A moment later, Johanna learns where the nickname came from, as Wish giggles and taps at Hob’s face, sparks dancing around her fingertips. Sparkle. Jesus.
“She does not yet have a firm grasp on her abilities,” says Morpheus.
Wish. Half-Endless baby. Kidnapper set on fire. Jo thinks she gets it now. She shivers.
“You have sworn to show me where you found her,” Morpheus reminds her. Sworn. Does he have to be so dramatic?
Jo sighs, but heaves herself up from the couch. “Yep. Alright. So long as you promise to keep better track of that monkey’s paw baby of yours.”
Morpheus bristles, but Hob just chuckles. “This is the easy part. Wait ’til she gets better at flying.”
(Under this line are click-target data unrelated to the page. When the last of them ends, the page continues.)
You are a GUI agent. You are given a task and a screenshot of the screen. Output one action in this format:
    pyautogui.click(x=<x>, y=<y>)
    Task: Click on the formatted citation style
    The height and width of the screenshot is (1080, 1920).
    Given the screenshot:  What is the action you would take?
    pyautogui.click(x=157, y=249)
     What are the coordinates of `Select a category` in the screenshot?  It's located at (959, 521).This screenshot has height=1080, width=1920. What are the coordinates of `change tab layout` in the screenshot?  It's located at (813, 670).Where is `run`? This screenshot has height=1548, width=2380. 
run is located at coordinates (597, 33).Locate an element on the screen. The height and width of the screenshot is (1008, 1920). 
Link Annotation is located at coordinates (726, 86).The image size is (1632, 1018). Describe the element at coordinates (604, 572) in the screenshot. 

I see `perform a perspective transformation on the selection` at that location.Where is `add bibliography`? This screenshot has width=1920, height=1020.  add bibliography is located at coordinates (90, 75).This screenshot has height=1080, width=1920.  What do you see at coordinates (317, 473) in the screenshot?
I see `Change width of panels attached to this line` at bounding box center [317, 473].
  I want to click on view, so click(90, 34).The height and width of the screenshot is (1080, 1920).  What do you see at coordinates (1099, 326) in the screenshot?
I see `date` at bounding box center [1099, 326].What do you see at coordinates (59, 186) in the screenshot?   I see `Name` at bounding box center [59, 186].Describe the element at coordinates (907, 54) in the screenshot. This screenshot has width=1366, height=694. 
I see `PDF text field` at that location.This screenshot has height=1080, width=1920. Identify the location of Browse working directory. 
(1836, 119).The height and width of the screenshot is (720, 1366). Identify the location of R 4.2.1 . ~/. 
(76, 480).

He doesn’t appear to be joking. “Don’t envy you,” Johanna says. Then grudgingly admits, “She is cute, though.”
Hob beams.
Morpheus is still fixated on her. Johanna can read the demand without him having to voice it. “What, you’re gonna bring the baby along on the revenge mission?” she asks.
They both just look at her. Neither moves to take Wish home.
“Figures,” Johanna says, with a sigh. This is what she gets for not choosing a more normal profession. She opens the front door and gestures them on. “Fine, then. Let’s go.”